Who uses Suvidha cabins?
Each ward in Bengaluru has close to 200 pourakarmikas, as per data released by BBMP in 2017. The Vidyaranyapura ward has 200 pourakarmikas. The entire city has at least 25,000 pourakarmikas by conservative estimates. The neighbourhood where the Suvidha cabin is located has around 50 pourakarmikas, according to one of the supervisors in the area.
Siddharaju readily admits that the Suvidha cabin cannot accommodate everyone. It was not meant to because of space constraints, according to the health inspector. The pourakarmikas in the area are free to drop in and use the cabin’s toilet or charge their phones and store their day clothes. Around three to four people may come by in a day.
“All 50 people in this muster cannot use the cabin at the same time,” he says. “But they use it when needed.”
I spoke to some of the pourakarmikas assembled for their morning meal at a hall next to the Vidyaranyapura ward office. A few workers said they had used the bathroom in the cabin occasionally. However, they could only come to the cabin during the scheduled meal break and when their shift ended; it was too far to access at other times.
On both days that I visited, not one pourakarmika was using the cabin. Most rested with their colleagues in the eating areas or by the roadside.
The inconvenience of Suvidha Cabins
For pourakarmikas working in Thindlu and other neighbourhoods in the Vidyaranyapura ward even this was out of question. Susheela, for instance, works in Canara Bank Layout, which is over 2.5 kilometres from the Suvidha cabin.
She and her colleagues use a public toilet adjacent to their mustering point – a government school. They eat their meals sitting on a dirt floor in the school grounds and wash at a tap outside the school. There is some shade from a Banyan tree, but no shelter from rain or dust that the wind sweeps up.
“Even in the rain, we huddle under the parapet. We are not allowed to enter the rooms, because they say we will dirty it,” says 70-year-old Nagamma*. But the chief complaint she and her colleagues have is about eating outdoors with no shelter and in the dust.
“Everyday I sweep dust; it gets in my eyes and nose. At least when I eat, I should not taste dust,” she says.
Siddharaju says that there were plans to install a second Suvidha Cabin in the ward in 2021, for pourakarmikas like Susheela. BBMP had the cabin ready and had even identified a piece of land that belonged to the civic body. The plan fell through because the residents in the area objected, according to the health inspector.
“They [residents] said pourakarmikas would dirty the area. There was also a temple opposite where the cabin was to be placed. That was the objection,” he says. Senior BBMP officers at that time did not object to this blatant casteism or go ahead with their plans. “They were worried that someone might get upset and damage the cabin,” he adds.

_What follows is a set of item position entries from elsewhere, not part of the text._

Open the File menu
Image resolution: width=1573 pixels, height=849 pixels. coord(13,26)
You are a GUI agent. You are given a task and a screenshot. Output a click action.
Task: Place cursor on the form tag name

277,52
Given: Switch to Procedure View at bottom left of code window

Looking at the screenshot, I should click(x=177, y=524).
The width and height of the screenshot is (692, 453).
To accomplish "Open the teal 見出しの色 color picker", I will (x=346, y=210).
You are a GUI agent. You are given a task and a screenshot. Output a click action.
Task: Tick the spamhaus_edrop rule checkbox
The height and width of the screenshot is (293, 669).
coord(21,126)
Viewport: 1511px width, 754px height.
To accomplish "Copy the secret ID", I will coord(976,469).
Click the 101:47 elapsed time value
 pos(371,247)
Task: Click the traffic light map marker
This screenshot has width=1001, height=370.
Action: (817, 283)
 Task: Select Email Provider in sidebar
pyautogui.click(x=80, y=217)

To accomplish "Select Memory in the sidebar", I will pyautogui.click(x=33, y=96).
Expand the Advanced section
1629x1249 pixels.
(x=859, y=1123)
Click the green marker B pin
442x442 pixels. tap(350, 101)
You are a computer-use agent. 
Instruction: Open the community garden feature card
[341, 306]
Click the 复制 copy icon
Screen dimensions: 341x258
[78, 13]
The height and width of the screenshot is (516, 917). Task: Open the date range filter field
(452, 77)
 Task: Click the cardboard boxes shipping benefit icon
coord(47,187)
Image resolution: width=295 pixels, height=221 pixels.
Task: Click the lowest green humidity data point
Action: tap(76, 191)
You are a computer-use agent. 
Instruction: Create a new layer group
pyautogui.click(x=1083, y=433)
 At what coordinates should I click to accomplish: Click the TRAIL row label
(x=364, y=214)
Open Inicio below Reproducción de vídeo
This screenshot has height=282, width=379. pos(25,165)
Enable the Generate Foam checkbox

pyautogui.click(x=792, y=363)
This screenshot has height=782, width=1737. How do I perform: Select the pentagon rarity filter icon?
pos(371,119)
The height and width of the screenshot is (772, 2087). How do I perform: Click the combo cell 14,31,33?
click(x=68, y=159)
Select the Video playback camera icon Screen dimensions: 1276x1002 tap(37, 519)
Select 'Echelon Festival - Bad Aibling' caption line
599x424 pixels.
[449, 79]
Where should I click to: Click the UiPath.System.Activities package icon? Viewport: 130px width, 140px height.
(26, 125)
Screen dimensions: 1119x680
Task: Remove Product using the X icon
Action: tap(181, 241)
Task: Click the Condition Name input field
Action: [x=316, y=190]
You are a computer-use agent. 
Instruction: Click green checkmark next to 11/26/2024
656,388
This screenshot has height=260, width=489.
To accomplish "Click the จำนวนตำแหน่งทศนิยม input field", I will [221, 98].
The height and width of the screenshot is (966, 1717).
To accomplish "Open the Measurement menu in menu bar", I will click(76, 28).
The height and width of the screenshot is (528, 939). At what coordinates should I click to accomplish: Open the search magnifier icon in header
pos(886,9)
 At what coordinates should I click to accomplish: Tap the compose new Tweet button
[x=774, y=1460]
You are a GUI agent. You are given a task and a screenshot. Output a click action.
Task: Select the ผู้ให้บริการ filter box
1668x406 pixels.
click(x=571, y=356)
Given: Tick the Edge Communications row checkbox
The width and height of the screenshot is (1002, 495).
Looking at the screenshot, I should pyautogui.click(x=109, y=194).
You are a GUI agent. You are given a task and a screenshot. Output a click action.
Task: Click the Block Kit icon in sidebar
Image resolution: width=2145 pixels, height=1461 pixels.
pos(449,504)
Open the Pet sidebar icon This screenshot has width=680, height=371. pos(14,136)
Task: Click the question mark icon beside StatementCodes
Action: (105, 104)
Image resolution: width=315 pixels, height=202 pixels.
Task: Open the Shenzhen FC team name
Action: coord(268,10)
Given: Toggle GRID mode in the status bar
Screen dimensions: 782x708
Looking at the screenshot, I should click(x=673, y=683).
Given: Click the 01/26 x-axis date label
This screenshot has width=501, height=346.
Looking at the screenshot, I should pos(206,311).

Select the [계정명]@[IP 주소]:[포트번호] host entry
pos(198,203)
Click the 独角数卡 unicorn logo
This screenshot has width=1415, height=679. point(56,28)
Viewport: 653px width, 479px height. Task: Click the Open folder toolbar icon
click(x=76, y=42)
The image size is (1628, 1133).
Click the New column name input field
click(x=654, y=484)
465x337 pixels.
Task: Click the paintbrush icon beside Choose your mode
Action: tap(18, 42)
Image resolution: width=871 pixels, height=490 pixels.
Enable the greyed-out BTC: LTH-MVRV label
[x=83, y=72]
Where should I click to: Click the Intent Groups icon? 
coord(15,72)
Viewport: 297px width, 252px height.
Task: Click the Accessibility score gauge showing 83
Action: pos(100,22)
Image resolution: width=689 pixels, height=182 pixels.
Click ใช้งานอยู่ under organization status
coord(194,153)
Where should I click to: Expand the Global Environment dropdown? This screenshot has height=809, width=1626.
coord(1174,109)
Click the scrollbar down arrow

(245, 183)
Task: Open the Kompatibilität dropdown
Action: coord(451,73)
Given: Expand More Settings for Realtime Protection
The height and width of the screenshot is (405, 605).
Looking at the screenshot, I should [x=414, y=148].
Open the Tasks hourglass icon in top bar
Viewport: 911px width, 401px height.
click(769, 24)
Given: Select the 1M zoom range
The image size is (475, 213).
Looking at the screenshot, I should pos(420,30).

This year BBMP announced that they would not install the remaining shipping containers. Instead, they would build 52 permanent suvidha cabins on 20×30 feet sites across the city. The reason given was that the cabins were cramped. It is not clear why BBMP realised this only three years after announcing the plan and a year after the first cabin was installed in 2022.
Who wants Suvidha Cabins?
However, it is clear that the agency did not consult pourakarmikas about what facilities they needed.
Back at the Government High School in Thindlu, I showed the pourakarmikas photos of the Suvidha cabin and asked them what they thought of the facilities in the cabins.
Not one worker felt there was a need for a charging point as they all charged their phones at home. No one to their knowledge had worked while carrying a breastfeeding infant. The feeding station, which was just the floor of the Suvidha cabin, was not needed according to all the women there.
Even the changing rooms were unnecessary according to them.
They only wanted two things: a sheltered place where they would sit comfortably and eat, away from the dust and heat, and a toilet within a minute or two of their work stations. “Even if they put a suvidha cabin, if it is ten minutes away by walk, can I leave my work and come?” asks Nagamma.